Income, education tied to physical function in old age: study
NEW YORK: People with lower socioeconomic status may have fewer years of good physical functioning in old age than their more affluent, educated counterparts, a recent study suggests.
Researchers examined data on socioeconomic status, chronic medical problems, and walking speed – a proxy for physical functioning – for 109,000 adults ages 45 to 90 from 24 countries in Europe, the U.S., Latin America, Africa and Asia. Socioeconomic status includes income, education and occupation and offers a snapshot of how class shapes opportunities within a given society.
At age 60, men of low socioeconomic status had the same walking speed as 67-year-old men with high socioeconomic status, meaning the poorer and less educated people had almost seven fewer years of good physical functioning, the study found.
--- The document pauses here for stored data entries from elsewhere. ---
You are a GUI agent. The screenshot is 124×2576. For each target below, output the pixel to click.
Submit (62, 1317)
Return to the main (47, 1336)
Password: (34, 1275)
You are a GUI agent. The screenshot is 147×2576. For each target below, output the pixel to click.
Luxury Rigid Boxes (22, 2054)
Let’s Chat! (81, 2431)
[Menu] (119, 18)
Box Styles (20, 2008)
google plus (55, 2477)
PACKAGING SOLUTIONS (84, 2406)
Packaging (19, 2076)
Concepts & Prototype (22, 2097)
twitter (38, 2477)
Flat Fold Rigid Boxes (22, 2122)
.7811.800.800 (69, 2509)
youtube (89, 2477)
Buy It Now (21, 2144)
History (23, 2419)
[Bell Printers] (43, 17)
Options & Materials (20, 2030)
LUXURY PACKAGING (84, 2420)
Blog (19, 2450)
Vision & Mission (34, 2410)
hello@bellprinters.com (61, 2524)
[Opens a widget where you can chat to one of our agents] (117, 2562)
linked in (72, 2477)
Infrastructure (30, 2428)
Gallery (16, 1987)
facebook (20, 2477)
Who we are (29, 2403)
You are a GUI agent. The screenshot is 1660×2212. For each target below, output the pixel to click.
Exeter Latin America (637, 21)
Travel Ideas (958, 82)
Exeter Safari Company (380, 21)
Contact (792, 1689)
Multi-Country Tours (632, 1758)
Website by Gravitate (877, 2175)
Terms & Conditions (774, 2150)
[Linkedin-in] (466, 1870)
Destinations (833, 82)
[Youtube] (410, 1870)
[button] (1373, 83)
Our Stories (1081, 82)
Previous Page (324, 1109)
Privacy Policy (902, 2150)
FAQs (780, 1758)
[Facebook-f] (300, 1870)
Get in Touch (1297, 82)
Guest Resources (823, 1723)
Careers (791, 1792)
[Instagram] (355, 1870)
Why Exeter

Women at age 60, meanwhile, lost more than five years of good physical functioning when they had low socioeconomic status, compared to their more affluent counterparts.
“The impact of poor socioeconomic conditions on functioning is comparable to that of major risk factors such as smoking or physical inactivity,” said lead study author Silvia Stringhini of the Institute of Social and Preventive Medicine at Lausanne University Hospital and Lausanne University in Switzerland.
Plenty of previous research has linked poverty, a lack of education and limited job prospects to an increased risk of chronic disease and premature death, researchers note in the BMJ. Along the way, many people experience a decline in physical functioning, which is thought to be caused by the combination of limited resources and complex medical problems.
The current study builds on this thesis by showing that in addition to any chronic health problems that may hasten physical decline, socioeconomic status is an independent risk factor for worsening function. This means some poor people who are otherwise healthy may still have an increased risk of losing physical function.
Men and women of low socioeconomic status, for example, lost more than five years of physical functioning to a lack of exercise, the study found. They also lost five to seven years of good functioning due to obesity, and about six years from diabetes.
The study wasn’t a controlled experiment designed to prove whether or how socioeconomic status might directly impact health or physical functioning.
Even so, the results suggest that doctors and policy makers should focus on socioeconomic status as a risk factor for premature aging, the authors conclude.
Efforts to promote disability-free aging will take on heightened importance as the global population ages, particularly because improvements in healthy aging haven’t kept pace with gains in life expectancy, said Dr. Rachel Cooper, author of an accompanying editorial and a researcher at the University College London in the UK.
“Socioeconomic adversity is, alongside other risk factors, an important target in global efforts to extend disability-free life expectancy,” Cooper said by email. “These new findings provide further empirical evidence in support of renewed calls for action to address global increases in socioeconomic inequality as a matter of urgency for the benefit of the health and wellbeing of our ageing global population.”